OpEx honour roll
It is the eighth year of our Operational Excellence Awards and the entries are as impressive – and varied – as ever. As the market has advanced through the cycle, strategies such as buy-and-build have come to the fore, and so has understanding that these have to be carried out not just quickly, but also sustainably. As market participants scan the horizon for signs of a downturn, the best value creators have embraced challenges and emerged with tales worth telling. So congratulations to our 12 winners! Read about the value creation stories that impressed our global judging panel here.
Lower fees, please
What can growth equity and venture managers do to attract a larger pool of capital? Lower its management fees, according to a report from the British Business Bank and consultancy Oliver Wyman. “The high costs and carry associated with investment in VC/GE funds create a challenge for DC schemes trying to access the asset class,” the pair write, highlighting DC schemes’ budgetary and regulatory restraints. Worth noting for VC and growth equity GPs: total assets of UK DC schemes are estimated to reach £1 trillion ($1.2 trillion; €1.1 trillion) in a decade.

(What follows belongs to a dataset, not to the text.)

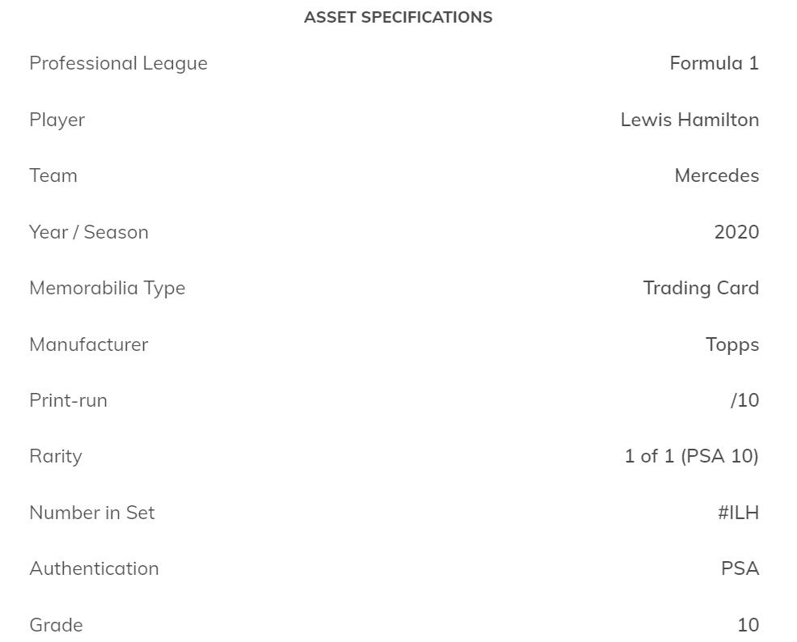This screenshot has width=797, height=642.
Task: Click the Professional League label
Action: tap(118, 63)
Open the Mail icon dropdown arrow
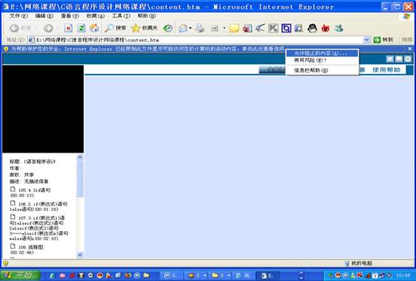Screen dimensions: 416x281 coord(190,28)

Caledonia Investments, through its rebranded direct investment unit Caledonia Private Capital, plans to double down on longer-term direct investing. The firm, which owns a stake in multi-family office Stonehage Fleming, will make three investments every two years in UK-headquartered businesses valued between £100 million and £250 million, according to Duncan Johnson, head of its directs unit. “It is hard out there selling bog-standard private equity,” Johnson says. The firm, which invests from its balance sheet, isn’t into quick flips but wants to create enduring value to its businesses over time.
Keepin’ dry. Apollo Global Management had around $44 billion in dry powder as of end June, co-president James Zelter tells sister publication Buyouts. The investment giant is holding onto the capital – which includes $34 billion for private equity – in anticipation of more volatility, says Zelter, who is CIO of Apollo’s credit business. “I’m building our business with the assumption that there’s going to be one of these dislocations, so with more mandates that allow us on a trigger event to put more capital to work,” he adds.

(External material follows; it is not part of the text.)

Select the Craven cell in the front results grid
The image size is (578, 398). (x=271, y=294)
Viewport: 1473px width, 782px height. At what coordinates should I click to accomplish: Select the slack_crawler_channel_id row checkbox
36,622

Full house. London’s Charterhouse has made a flurry of appointments this month. Investment manager Christine Ma, formerly of Bain & Co, joined in September, as did portfolio manager Yoeri Torel, who joined from Sabena Aerospace, according to public company filings. It follows the appointment of Michael McCotter, formerly of DH Private Equity, as head of tax and James Cocker, previously a partner at Lion Capital. Chrystelle Eid, an investment manager who joined last year, is understood to have departed for the public markets.
Small is uncertain. Smaller buyout funds have historically outperformed larger ones, but they are less of a sure bet, according to research by Pantheon. The investment manager found that small and mid-sized funds of vintage 2000-12 have outperformed mega-sized peers by a TVPI compounded annual growth rate of 5 percent. Returns, though, are more dispersed. “Sharp fund selection skills are required,” concludes co-author Andrea Carnelli Dompé.

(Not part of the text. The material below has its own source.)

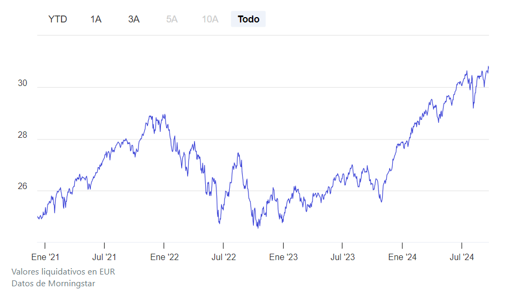The image size is (513, 290).
Task: Switch to the 1A period
Action: pyautogui.click(x=96, y=19)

NJDOI commits. New Jersey Division of Investments approved total commitments of nearly $400 million to three private equity funds during a recent board meeting. Here’s a breakdown of the $76.9 billion US pension’s current alternative asset allocation. For more information on New Jersey Division of Investments, as well as more than 5,900 other institutions, check out the PEI database.
He said it
“The banks bore the brunt for the last 10-12 years and we’ve all sat back and watched it happen. If we are not careful, that regulatory pendulum can swing towards the private markets.”
Apollo’s co-president James Zelter tells sister publication Private Debt Investor’s New York Forum last week that alternatives asset managers need to up their lobbying game.